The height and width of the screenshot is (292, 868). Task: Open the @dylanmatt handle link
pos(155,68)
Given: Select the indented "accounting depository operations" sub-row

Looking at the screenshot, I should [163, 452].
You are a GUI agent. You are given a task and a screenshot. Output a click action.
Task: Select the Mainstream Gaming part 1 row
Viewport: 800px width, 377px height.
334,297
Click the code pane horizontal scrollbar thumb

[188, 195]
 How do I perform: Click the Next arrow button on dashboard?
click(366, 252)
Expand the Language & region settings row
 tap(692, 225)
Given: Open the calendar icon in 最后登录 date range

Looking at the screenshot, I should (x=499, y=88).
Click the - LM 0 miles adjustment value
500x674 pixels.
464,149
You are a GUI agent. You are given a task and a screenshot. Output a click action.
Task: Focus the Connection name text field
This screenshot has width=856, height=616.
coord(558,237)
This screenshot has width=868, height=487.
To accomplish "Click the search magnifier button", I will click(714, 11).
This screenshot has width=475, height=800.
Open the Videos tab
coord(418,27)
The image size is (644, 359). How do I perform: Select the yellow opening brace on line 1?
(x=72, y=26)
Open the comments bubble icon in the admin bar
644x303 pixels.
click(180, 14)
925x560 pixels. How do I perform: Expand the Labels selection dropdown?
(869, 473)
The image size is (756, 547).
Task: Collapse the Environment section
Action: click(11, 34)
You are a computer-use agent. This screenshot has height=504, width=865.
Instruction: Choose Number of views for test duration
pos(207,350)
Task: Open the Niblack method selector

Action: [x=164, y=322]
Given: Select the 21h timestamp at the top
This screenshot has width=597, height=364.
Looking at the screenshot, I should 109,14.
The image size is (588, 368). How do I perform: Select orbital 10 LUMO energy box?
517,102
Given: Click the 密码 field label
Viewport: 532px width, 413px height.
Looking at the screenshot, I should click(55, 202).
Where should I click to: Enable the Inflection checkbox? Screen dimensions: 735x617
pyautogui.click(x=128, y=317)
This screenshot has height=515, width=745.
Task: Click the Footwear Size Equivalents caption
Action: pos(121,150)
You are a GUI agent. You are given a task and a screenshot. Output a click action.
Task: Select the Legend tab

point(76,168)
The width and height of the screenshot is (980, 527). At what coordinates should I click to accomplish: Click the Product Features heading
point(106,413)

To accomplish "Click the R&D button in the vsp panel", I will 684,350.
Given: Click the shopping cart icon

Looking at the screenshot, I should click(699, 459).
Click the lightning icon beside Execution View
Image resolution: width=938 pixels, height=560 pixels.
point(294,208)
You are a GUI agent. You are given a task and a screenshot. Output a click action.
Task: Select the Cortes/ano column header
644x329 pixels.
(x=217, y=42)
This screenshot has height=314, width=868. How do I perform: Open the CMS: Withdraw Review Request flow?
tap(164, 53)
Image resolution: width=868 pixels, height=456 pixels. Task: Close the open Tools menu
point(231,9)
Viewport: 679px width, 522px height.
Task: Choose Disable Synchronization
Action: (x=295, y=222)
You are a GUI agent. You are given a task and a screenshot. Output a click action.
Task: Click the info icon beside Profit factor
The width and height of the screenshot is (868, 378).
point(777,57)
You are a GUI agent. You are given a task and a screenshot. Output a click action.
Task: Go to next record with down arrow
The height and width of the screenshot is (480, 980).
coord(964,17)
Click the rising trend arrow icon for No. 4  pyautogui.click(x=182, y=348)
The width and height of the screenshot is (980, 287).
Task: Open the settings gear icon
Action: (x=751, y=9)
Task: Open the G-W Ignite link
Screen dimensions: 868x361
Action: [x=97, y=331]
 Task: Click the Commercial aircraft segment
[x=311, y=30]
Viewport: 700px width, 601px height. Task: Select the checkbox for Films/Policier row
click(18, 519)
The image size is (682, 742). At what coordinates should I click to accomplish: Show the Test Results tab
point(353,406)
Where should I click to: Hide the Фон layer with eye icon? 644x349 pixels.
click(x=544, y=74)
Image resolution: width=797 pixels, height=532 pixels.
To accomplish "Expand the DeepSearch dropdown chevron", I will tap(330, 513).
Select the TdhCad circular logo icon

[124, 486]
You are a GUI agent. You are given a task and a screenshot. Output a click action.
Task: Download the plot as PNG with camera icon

## The problem
Go through the material above, and wherever a line contains the string "field", return it.

## Written response
Task: Focus the Connection name text field
Given: Click the 密码 field label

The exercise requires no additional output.